Der Mann sah überrascht zu ihr her. »Er wurde ermordet, habe ich gelesen.«

Sie nickte.

»Mit Säure.«

»Mit Säure attackiert, dann erschossen. Sie kannten ihn persönlich?«

»Persönlich? Nein. Ich habe nur immer wieder von seinem unermüdlichen Einsatz für die Freigabe immer neuer privater Sender gelesen. Er saß seit Jahrzehnten als Abgeordneter in verschiedenen Parlamenten und war gleichzeitig Beauftragter dieser Konzerne.«

Neundorf nickte, erinnerte sich an die Übersicht, die ihr der Kollege Stefan Herb am Vorabend überreicht hatte. »Hier, damit du siehst, für wen der Herr tätig war. Leider nur eine unvollständige Liste.«

Sie hatte die Blätter, es waren mehrere, nur kurz überflogen, hatte die Sender, in deren Aufsichtsrat Grauselmaier saß oder von denen er offen als Lobbyist bezahlt wurde, gar nicht alle gekannt.

»So viel zur Unabhängigkeit unserer Abgeordneten und zum Zustand unserer Demokratie«, hatte Herb sich verabschiedet.

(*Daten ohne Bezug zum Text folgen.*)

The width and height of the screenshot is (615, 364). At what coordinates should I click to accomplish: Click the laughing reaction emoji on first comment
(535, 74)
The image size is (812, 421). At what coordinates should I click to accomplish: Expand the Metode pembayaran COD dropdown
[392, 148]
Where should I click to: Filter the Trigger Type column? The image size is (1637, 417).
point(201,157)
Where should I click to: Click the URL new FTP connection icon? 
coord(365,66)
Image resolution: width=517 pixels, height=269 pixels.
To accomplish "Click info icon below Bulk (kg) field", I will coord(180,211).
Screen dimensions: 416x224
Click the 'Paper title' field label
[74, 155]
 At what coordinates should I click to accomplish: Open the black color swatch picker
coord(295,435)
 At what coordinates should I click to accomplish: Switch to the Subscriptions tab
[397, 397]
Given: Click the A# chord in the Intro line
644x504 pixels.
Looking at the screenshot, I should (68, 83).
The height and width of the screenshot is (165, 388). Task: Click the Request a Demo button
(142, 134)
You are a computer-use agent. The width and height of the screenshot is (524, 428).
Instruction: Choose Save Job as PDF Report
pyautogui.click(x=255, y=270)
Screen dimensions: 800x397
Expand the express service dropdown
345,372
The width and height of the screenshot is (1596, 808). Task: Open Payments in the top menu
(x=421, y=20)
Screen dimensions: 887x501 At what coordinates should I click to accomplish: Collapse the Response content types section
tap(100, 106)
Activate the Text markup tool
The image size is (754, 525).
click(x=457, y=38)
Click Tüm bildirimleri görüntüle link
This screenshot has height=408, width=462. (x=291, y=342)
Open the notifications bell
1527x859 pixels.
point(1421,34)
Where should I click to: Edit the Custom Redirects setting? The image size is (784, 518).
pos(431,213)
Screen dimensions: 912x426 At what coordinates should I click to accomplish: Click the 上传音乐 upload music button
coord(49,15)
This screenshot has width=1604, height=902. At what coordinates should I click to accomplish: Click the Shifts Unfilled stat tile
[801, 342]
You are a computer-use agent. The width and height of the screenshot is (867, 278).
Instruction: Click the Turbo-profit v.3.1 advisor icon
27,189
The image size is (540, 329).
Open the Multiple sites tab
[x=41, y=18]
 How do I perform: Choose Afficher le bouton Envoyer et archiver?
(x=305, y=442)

»Und dann habe ich mir eine seiner Wahlreden angehört«, fuhr Heiko Gerwald fort.

»Wann war das?«

»Im Sommer, so im Juni oder Juli, ich weiß es nicht mehr genau. In Tübingen. Eine Veranstaltung seiner Partei. Lesen statt glotzen. Damit tingelte er durchs Land. Lesen statt glotzen. Ausgerechnet der.«

»Waren Sie auch am letzten Freitag bei seinem Vortrag in Köngen?«

»Wo?«

»In Köngen. Bei Nürtingen.«

»Nein. Letzte Woche waren wir mit Julia in Karlsruhe. Bis einschließlich Samstag. Eine neue Therapie. Leider hat sie ihr überhaupt nichts gebracht. Bis jetzt jedenfalls nicht.« Er griff nach den Papieren, die auf dem Tisch lagen, schob sie ihr zu. »Hier sind noch die Unterlagen dazu. Viele schöne Worte und hohle Versprechungen. Und die Krankenkasse wird es wohl auch nicht bezahlen.«

Neundorf sah seine zitternden Hände, betrachtete die bleiche Haut seiner Wangen, seine schlaffe, nach vorne gebeugte Körperhaltung. Dieser Mann sollte fähig sein, einen anderen zu überfallen, ihm Säure ins Gesicht und auf den Unterleib zu spritzen und ihn dann noch zu erschießen? Sie las die Bestätigung einer auf psychotherapeutische Verfahren spezialisierten Klinik in Karlsruhe, dass Julia Gerwald im Beisein ihrer Eltern vom 4. bis zum 6. Oktober als potenzielle Patientin überprüft und als solche akzeptiert worden war, verzichtete auf jede weitere Nachforschung. Draußen schien die Hohenzollern-Burg einem Märchenschloss gleich vom Boden abzuheben und in den Himmel aufzuragen, auf ihrem dicht bewaldeten, teilweise schon herbstlich gefärbten Bergkegel in der Höhe residierend. Wahrscheinlich waren wieder Hunderte von Neugierigen ausgelassen damit beschäftigt, sich von Preußens Glanz und Gloria am Albrand überwältigen zu lassen. Hier drinnen gab es keinen Anlass für Glanz, auch keinen für Gloria, dieses Haus schien ganz und gar von jedem Glück verlassen.